Few studies have been dedicated to self-archiving in institutional repositories in the Brazilian information science literature, specifically dealing with the quality of subject representation and retrieval. Furthermore, even if a system allows self-archiving, this does not ensure its active use. To change this scenario, mandatory policies that cooperate in increasing the rate of self-archiving use should be created.
Self-archiving has a sociopolitical impact. It is the biggest challenge of open access and the solution that can generate the greatest impacts towards the universalization of access to information and scientific knowledge. The idea of self-archiving occurred for the first time in physics in 1991 through ArXiv, originally developed by Paul Ginsparg (Wikipedia, 2023a), and in computing and information science through the CiteSeerX Library in 1997, created by the researchers Lee Giles, Kurt Bollacker and Steven Laurence (Wikipedia, 2023b). The ArXiv and CiteSeerX initiatives became structurally possible in 1999 with the open access movement and the Open Archives Initiative (Van de Sompel and Lagoze, 2000).
For Van de Sompel and Lagoze (2000), self-archiving is greatly enhanced by the Open Archives Initiative protocol – an initiative that makes scientific publications available free of charge via the Internet and allows an author to gain visibility and access to papers through its search and retrieval, leading authors to be increasingly cited and known in their field of work. Furthermore, it reduces the barriers imposed by traditional publishing systems.
Self-archiving through open access repositories allows authors to make their papers accessible to the public and increase the visibility of their research. This context provided a favourable environment for the proposal for a global scientific communication, mentioned in 1994 in an online post by Stevan Harnad (1995) entitled ‘Subversive proposal’, ‘originated from a June 28 1994 Internet posting (Harnard, 1995, see Subversive Proposal (google.com)) and first presented at Network Services Conference (NSC) London, England, 28–30 November 1994 Address: Washington DC’ (University of Southampton Institutional Repository, 2017). Rodrigues (2006: 29–40) considers that such a proposal, which was deemed subversive at the time it was mentioned, might today seem both ‘fruitfully visionary and naively inadequate’. However, at a meeting in Budapest in December 2001, the utopia of free access to literature published in scientific journals was discussed. Today, this has become a reality thanks to the combination of tradition and new technologies (Rodrigues, 2006: 29–40).
Despite the obstacles, many countries have adopted self-archiving by researchers or someone from their team. In the case of Brazilian repositories, their insertion has occurred in an incipient way, as such repositories keep theses and dissertations in institutions’ information systems – generally the library, which acts as the main responsible for populating the repositories (Kuramoto, 2014).

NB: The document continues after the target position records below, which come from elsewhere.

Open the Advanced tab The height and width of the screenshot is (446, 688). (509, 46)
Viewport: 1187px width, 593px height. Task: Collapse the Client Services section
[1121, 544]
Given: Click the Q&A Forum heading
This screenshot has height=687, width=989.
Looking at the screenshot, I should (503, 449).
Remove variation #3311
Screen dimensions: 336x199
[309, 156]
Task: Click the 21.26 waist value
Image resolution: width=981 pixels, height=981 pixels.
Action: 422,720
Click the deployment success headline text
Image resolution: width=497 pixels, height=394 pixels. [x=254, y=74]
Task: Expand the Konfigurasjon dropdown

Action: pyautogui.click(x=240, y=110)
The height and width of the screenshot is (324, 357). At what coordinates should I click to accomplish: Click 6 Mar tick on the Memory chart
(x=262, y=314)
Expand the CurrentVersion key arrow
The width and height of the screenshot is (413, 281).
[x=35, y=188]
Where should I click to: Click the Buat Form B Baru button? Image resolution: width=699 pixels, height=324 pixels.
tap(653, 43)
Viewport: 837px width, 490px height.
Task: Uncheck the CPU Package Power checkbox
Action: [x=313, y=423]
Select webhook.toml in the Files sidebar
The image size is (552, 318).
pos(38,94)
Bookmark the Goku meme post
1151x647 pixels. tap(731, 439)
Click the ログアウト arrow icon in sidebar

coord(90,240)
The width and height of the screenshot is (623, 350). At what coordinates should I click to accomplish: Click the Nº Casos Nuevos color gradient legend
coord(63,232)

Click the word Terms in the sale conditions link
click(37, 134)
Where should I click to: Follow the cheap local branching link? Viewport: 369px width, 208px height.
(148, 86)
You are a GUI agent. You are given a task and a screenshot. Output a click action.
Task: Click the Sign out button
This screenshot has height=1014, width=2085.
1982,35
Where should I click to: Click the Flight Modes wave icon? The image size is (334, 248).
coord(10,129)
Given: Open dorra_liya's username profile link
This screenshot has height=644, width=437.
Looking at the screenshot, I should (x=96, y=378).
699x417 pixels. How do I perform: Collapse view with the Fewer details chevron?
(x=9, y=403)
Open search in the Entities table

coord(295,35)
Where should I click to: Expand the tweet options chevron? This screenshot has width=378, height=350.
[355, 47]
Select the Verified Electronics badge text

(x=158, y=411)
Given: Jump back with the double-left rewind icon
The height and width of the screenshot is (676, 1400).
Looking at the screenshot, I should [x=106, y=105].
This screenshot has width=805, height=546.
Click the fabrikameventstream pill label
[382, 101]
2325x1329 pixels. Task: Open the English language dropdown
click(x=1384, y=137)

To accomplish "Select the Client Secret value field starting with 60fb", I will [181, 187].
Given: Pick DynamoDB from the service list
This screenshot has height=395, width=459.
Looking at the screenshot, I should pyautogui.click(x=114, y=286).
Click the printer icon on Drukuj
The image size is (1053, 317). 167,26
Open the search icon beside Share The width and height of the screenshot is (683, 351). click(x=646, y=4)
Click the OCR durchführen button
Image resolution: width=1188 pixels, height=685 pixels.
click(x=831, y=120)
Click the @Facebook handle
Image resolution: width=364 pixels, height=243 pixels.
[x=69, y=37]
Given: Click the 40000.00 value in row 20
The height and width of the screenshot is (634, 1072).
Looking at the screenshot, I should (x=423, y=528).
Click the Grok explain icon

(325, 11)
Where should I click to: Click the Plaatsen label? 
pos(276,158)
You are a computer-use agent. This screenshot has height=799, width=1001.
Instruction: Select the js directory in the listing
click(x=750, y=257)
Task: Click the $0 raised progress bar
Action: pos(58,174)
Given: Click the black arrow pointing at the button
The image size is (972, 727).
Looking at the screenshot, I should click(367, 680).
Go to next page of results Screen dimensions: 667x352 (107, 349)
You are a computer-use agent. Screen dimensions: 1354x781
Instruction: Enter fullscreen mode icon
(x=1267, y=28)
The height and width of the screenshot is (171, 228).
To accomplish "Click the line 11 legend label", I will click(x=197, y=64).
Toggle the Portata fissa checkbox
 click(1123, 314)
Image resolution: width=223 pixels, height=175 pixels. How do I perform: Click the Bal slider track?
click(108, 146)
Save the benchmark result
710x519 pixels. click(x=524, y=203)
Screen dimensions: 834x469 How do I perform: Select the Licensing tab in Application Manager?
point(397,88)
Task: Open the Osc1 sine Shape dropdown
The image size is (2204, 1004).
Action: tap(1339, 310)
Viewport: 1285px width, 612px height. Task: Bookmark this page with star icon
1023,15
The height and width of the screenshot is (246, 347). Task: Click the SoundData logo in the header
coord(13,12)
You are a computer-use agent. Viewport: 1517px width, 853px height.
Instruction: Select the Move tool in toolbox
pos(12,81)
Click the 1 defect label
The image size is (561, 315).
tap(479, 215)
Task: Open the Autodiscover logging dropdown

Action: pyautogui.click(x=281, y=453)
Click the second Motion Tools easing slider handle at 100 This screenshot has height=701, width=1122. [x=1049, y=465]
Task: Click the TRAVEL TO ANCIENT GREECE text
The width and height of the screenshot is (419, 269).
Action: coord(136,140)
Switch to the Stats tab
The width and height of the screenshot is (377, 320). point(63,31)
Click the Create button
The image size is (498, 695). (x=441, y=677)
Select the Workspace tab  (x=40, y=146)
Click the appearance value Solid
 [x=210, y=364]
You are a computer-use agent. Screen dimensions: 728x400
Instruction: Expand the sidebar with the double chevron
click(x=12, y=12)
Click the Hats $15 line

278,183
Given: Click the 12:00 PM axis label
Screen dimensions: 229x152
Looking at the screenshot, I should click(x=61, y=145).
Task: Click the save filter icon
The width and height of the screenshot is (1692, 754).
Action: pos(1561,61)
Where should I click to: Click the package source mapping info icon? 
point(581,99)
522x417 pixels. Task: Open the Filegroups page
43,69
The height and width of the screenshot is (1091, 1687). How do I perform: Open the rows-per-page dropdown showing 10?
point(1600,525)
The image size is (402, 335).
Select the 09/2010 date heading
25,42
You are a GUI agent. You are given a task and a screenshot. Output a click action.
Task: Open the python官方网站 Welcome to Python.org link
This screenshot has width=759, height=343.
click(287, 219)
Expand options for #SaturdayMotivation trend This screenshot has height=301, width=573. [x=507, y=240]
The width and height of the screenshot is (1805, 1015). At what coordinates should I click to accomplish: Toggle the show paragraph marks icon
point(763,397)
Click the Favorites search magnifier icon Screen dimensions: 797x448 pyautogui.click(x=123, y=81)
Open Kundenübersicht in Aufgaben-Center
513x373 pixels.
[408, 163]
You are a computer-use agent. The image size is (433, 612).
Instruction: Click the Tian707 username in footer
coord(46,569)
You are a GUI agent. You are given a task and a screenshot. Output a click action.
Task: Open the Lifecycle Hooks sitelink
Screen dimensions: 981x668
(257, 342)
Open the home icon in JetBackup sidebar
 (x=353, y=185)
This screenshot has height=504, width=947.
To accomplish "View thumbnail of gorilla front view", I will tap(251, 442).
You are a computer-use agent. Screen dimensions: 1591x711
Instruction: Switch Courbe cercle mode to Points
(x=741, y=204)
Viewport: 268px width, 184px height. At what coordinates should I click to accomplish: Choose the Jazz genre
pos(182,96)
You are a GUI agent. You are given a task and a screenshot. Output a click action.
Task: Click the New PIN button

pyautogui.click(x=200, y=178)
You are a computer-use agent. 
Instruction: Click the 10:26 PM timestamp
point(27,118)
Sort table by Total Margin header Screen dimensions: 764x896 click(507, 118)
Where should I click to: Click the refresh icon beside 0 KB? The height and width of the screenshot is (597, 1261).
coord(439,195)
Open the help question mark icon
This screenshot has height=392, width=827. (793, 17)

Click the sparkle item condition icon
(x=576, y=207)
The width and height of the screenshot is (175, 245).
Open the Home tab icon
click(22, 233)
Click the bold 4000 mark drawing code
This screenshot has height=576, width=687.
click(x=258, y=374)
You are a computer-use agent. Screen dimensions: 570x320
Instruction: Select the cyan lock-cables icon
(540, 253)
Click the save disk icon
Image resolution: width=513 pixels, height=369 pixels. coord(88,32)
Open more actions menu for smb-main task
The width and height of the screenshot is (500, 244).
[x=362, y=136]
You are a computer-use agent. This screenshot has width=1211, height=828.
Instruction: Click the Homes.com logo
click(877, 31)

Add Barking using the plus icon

According to Triska and Café (2001), self-archiving refers to the right an author has to send their text for publication without the mediation of third parties. Much more than just depositing a scientific paper in a repository, an author needs to know everything that involves their rights regarding the paper they have written because of the consequences of editorial control.
Some of the advantages of the self-archiving process include the rapid online availability of papers, the verification of entered metadata, enhancements in workflow efficiency, and more effective use of the human resources available in libraries. In this view, policies should encourage faculty, researchers, students and institutional staff to self-archive scientific production following the submission criteria.
For the implementation of a successful self-archiving policy, institutions must provide support and training materials so that researchers feel comfortable with the system. In addition to making deposits, institutions should be concerned with passing on to their researchers the philosophy and relevance of the open access movement to scientific information, making their researchers aware of the importance of self-archiving (Assis, 2013).
According to Leite (2009), the benefits for researchers who self-archive their production in repositories are the information and knowledge organization of the network they participate in; increasing their research visibility and impact; accountability to society; and the expansion of possibilities for dialogue among researchers who are part of the network and with society in general.
Brazil has adhered poorly to the important practice of self-archiving in institutional repositories and is still resistant to letting its authors make deposits, even when the institution has a pre-established policy in place. Thus, the mere existence of a policy is not enough to ensure full adherence to self-archiving. More effort is needed from the managers responsible for the repositories, as well as new studies that identify the difficulties with regard to adherence (Baggio and Blattmann, 2017; Veiga and Macena, 2015).
This study aims to investigate how Brazilian institutional repositories guide subject representation in the self-archiving of their information resources. It is justified by the importance of subject representation in building products where the netizen will access the information expected.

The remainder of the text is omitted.